Segment Open

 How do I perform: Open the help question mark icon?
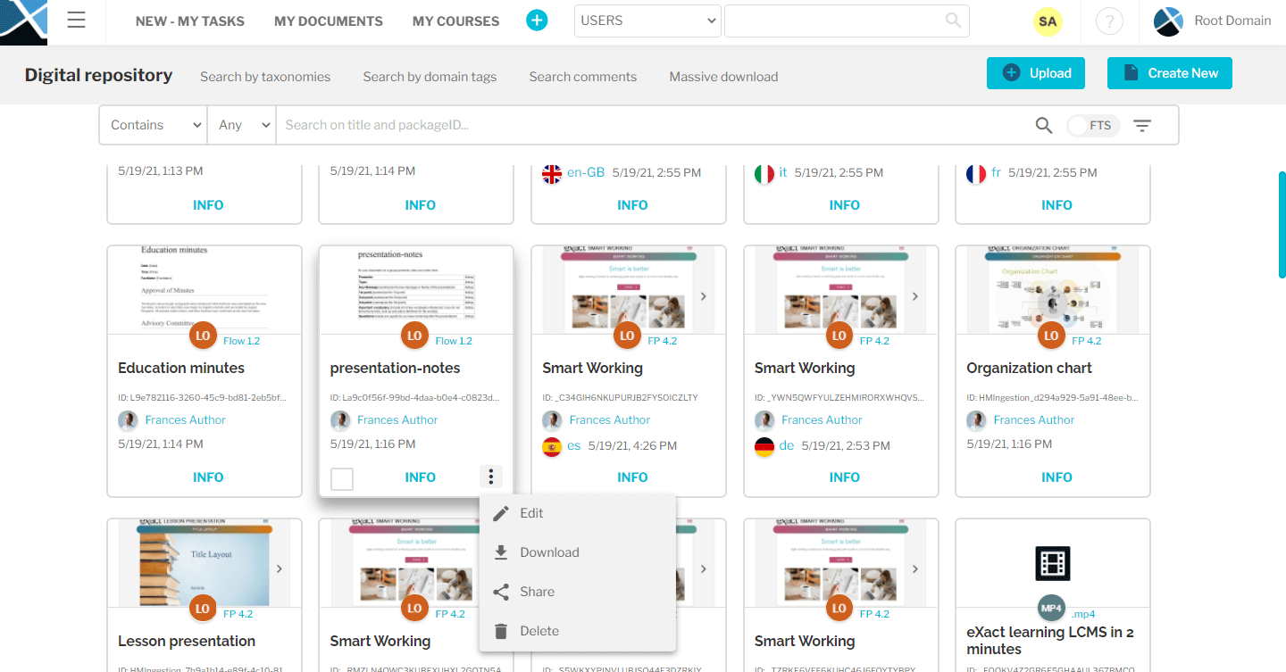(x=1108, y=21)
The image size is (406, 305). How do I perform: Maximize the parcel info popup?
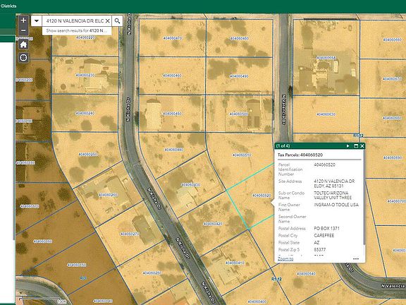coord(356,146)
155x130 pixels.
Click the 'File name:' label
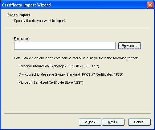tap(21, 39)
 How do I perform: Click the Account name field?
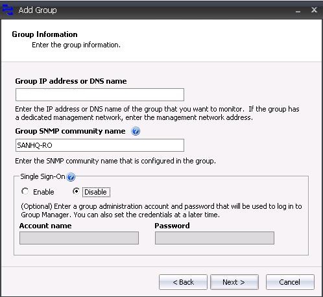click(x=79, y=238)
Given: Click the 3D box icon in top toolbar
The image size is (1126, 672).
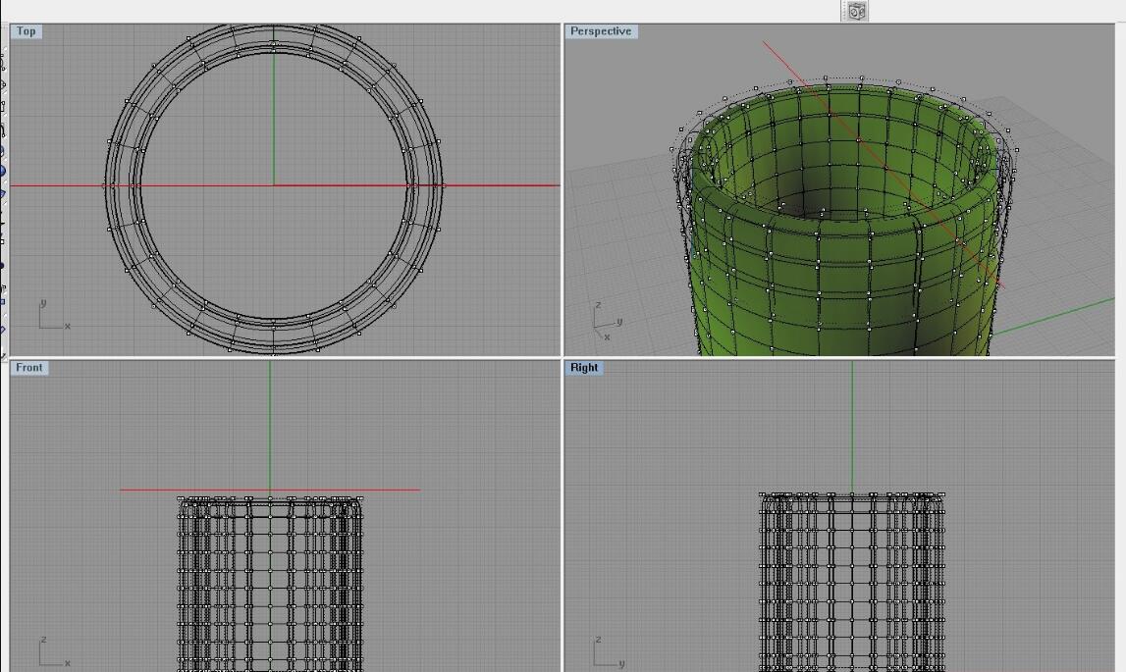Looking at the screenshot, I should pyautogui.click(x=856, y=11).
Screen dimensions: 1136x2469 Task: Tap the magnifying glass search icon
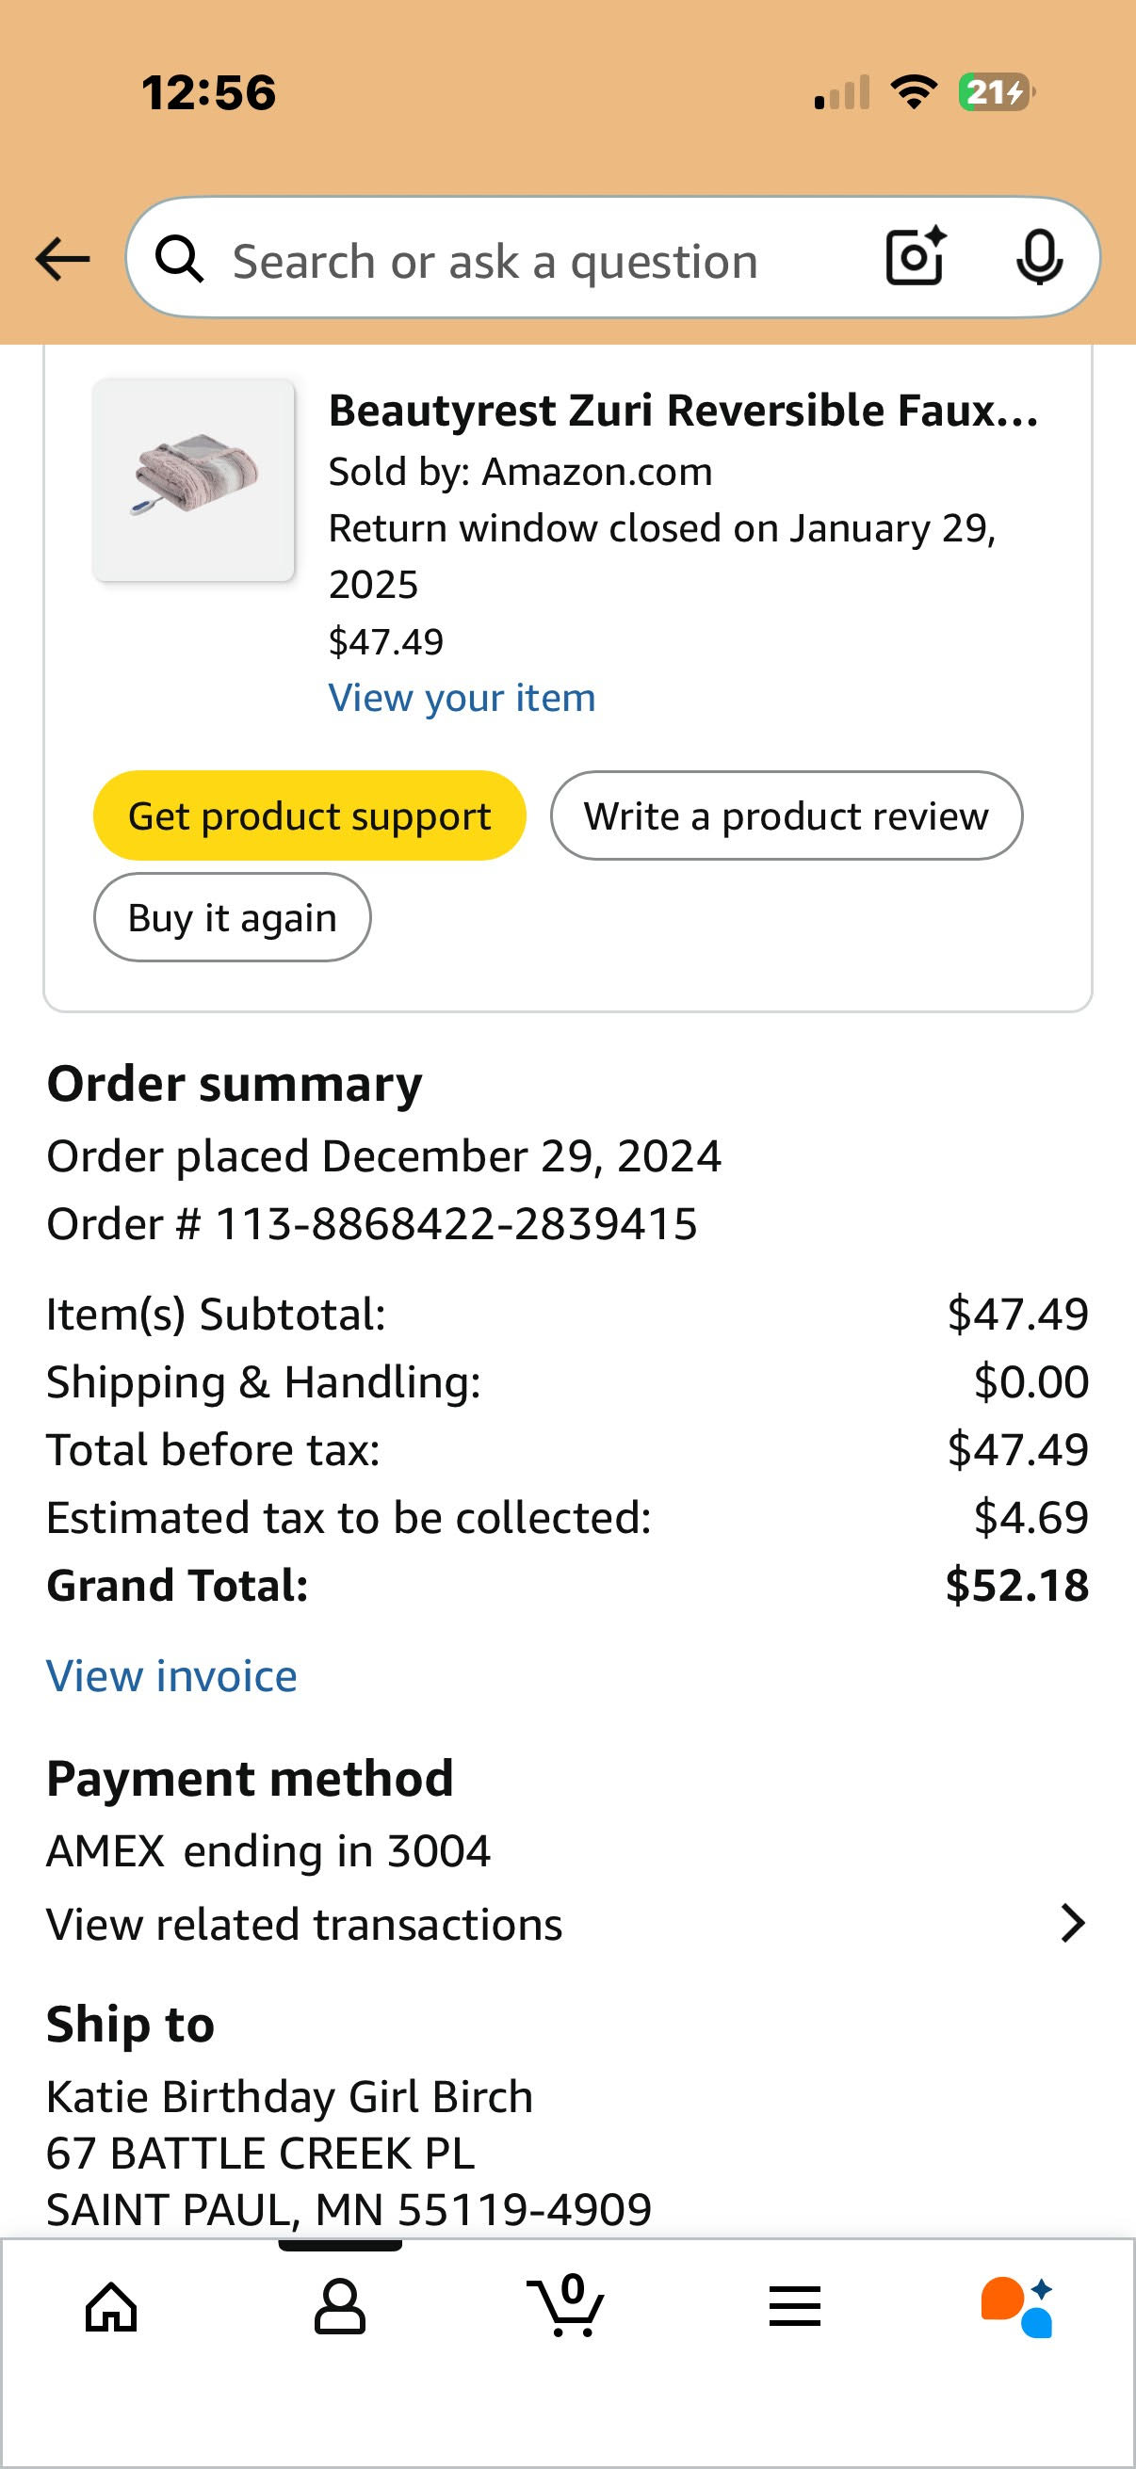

Segment Closed

#### Exercise prompt
Restating the data word for word is the task, and pictures are to be omitted.

#### Final answer
 How do I perform: Open the help question mark icon?
(x=1108, y=21)
The image size is (406, 305). How do I perform: Maximize the parcel info popup?
coord(356,146)
155x130 pixels.
Click the 'File name:' label
tap(21, 39)
 How do I perform: Click the Account name field?
click(x=79, y=238)
Given: Click the 3D box icon in top toolbar
The image size is (1126, 672).
Looking at the screenshot, I should pyautogui.click(x=856, y=11).
Screen dimensions: 1136x2469 Task: Tap the magnifying glass search icon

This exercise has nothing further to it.